Reporting foreign exchange gains and losses

The local file requires you to provide details of FX gains you have returned and FX losses you have deducted on a per transaction/RAS basis in relation to IRPDs.

In this guidance, for reporting entities that have made an election under Subdivision 960–D of the Income Tax Assessment Act 1997 (ITAA 1997) to adopt a functional currency for Australian tax purpose that is not Australian dollars, then the reference to ‘foreign currency’ may include Australian dollars.

The instructions for completing the local file confirm the amounts to be shown are the amounts returned or deducted for Australian income tax purposes:

  • where the taxation of financial arrangements (TOFA) provisions in Division 230 of the ITAA 1997 do not apply – under Subdivisions 775–A to 775–E of the ITAA 1997, as applicable
  • where TOFA provisions in Division 230 do apply – under Division 230 and Subdivisions 775–F of the ITAA 1997, as applicable.

We are seeking this information because:

  • FX gains and losses on foreign currency denominated IRPDs can be an important component of revenue and expenditure for IRPDs
  • we cannot reliably undertake high level risk assessment of foreign currency denominated IRPDs, including foreign currency denominated borrowings and derivatives, unless we know the amount of FX gains returned and FX losses deducted for the IRPDs for Australian tax purposes
  • net FX losses deducted for IRPDs may be a feature of international profit shifting arrangements eroding Australia’s tax base.

FX gains and losses for transactions on capital account

We expect FX gains and losses for transactions on capital account for income tax purposes to be reported for the particular transaction/RAS you show at Part A as outlined in the local file instructions.

Even if your current accounting systems do not produce the amounts of the FX gains and losses for tax purposes for the particular transaction/RAS you show at Part A, make a best effort to determine and report the FX gains returned and the FX losses deducted for the transaction/RAS based on the values for the relevant foreign currency denominated liabilities or receivables in your accounting systems.

FX gains and losses for transactions on revenue account

Part B requires reporting of any FX gains returned or FX losses deducted for the transaction/RAS shown in Part A of the local file.

However, we understand you may not have accounting systems which collect all the information required for the first reporting year at the level of the individual transaction/RAS based on the outputs from your accounting system alone.
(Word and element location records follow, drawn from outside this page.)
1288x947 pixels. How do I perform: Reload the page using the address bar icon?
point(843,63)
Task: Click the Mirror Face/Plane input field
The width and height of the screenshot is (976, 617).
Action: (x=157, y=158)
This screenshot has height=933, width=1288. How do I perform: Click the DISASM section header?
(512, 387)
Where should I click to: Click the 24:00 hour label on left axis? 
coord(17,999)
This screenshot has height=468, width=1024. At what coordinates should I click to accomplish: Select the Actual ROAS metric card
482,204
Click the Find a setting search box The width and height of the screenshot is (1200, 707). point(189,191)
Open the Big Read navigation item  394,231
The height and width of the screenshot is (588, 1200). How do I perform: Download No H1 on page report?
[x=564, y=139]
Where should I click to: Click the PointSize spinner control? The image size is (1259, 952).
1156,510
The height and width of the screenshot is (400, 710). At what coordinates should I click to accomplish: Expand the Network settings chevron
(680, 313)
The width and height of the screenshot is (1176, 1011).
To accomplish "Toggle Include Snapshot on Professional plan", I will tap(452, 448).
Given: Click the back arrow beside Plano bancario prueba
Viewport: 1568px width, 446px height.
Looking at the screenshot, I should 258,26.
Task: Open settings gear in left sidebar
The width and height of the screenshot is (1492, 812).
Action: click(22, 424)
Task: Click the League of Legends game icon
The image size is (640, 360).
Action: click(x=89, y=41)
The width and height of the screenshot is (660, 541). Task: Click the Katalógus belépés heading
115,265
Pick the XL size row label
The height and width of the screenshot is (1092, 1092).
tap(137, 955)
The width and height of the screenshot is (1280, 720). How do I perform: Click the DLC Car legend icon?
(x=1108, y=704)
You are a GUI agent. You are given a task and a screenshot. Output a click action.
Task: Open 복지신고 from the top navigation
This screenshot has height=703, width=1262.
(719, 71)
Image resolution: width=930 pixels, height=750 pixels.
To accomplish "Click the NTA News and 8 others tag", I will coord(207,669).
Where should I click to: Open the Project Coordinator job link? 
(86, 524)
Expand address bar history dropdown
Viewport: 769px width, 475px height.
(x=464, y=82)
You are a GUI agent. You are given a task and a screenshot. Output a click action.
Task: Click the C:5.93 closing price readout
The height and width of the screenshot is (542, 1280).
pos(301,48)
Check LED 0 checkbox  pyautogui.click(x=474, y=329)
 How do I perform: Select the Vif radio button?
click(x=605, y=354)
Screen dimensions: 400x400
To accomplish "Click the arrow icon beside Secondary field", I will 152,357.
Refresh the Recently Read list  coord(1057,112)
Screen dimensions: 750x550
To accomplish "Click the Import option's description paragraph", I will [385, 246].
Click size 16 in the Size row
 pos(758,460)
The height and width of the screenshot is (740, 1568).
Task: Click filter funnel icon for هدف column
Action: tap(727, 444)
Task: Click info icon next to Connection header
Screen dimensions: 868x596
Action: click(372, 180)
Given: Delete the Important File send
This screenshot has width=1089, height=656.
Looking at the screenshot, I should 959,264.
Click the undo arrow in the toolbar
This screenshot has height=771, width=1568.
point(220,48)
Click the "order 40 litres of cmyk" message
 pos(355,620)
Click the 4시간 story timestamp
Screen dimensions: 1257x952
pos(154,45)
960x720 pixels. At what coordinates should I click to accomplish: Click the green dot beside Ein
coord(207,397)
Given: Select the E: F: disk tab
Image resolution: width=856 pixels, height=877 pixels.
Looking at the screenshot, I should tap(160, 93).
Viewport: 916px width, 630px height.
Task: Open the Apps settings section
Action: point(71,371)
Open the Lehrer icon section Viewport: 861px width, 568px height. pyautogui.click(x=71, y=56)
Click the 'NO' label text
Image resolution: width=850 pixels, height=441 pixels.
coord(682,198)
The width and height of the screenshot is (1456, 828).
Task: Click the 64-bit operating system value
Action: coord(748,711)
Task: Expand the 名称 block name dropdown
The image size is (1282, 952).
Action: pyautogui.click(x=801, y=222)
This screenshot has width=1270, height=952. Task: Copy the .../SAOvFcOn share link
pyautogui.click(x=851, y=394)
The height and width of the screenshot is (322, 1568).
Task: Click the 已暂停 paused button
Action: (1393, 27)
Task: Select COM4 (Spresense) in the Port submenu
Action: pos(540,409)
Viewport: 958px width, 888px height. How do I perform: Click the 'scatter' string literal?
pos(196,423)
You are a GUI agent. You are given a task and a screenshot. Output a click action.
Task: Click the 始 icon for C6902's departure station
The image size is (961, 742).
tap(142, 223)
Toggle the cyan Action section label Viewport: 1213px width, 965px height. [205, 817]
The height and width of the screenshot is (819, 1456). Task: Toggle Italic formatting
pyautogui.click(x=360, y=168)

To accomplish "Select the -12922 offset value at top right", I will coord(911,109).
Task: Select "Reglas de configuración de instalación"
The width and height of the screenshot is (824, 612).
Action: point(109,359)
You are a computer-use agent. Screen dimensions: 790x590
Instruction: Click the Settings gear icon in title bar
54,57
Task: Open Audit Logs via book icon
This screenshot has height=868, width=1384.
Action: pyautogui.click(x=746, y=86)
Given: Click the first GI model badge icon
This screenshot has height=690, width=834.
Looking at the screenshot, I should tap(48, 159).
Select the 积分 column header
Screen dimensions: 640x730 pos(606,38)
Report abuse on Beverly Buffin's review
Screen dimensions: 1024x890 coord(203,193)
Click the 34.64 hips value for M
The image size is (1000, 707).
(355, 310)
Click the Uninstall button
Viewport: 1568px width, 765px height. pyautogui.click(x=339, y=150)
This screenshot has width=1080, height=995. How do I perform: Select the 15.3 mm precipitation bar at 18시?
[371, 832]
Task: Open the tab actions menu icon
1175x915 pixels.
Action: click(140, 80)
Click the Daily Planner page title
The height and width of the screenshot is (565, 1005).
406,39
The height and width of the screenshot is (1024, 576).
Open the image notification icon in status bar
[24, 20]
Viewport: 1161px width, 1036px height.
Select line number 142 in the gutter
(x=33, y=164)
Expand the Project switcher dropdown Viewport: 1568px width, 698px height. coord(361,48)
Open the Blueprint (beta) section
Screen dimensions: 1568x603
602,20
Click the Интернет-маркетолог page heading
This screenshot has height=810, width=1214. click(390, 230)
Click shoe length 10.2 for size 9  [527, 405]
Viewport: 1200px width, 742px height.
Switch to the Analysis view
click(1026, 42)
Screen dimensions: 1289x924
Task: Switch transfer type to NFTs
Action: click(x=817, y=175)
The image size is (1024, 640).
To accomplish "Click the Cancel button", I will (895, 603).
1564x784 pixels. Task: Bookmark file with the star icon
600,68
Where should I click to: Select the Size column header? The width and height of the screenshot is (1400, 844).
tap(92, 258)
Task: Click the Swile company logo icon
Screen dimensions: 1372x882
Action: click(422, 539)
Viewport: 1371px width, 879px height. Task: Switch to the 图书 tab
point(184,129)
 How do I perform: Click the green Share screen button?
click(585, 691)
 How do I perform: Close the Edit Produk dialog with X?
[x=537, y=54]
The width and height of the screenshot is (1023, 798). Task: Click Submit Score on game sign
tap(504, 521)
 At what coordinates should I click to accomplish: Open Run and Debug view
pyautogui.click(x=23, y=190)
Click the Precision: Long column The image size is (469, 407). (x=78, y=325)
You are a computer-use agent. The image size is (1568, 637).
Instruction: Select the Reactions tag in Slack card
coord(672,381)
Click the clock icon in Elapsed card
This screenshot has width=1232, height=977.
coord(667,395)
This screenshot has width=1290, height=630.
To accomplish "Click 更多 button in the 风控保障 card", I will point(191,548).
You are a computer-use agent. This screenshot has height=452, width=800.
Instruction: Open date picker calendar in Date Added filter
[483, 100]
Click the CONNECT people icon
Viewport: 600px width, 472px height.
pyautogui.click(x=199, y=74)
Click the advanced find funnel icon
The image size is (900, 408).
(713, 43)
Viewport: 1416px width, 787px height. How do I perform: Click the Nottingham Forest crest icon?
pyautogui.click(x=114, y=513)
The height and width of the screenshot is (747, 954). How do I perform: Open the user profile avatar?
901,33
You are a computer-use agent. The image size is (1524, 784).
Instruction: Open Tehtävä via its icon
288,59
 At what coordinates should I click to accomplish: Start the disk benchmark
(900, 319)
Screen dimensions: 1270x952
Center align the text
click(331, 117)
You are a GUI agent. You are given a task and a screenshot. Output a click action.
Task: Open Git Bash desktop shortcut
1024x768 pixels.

 For FX gains and losses associated with transactions that are on revenue account, the following approach can be taken:

  1. If your current accounting system outputs include the relevant FX gains and losses for the transaction/RAS as outlined in the local file instructions, show these for the transaction/RAS.
  2. If your current accounting system outputs only include the relevant FX gains and losses on an aggregated basis, make a best effort to report the FX gains or losses on an aggregated basis, per transaction type for this first reporting year. This same aggregated amount would be reported at LCMSF87 and LCMSF43 for every transaction/RAS included in calculating the aggregated FX gain or loss amount.
  3. If your current accounting system outputs only include the relevant FX gains and losses on an aggregated basis and you cannot reasonably determine or estimate the aggregated amount of the FX gains or losses per transaction type, show the aggregated amount of the FX gains or losses for all the relevant transaction types of a revenue nature. This aggregated amount would be reported at LCMSF87 and LCMSF43 for every transaction/RAS included in calculating the aggregated FX gain or loss amount.
  4. If this information is not available and you are not able to provide aggregate figures for all your transactions of a revenue nature, then you may report zero at LCMSF87 and LCMSF43 for the first reporting year.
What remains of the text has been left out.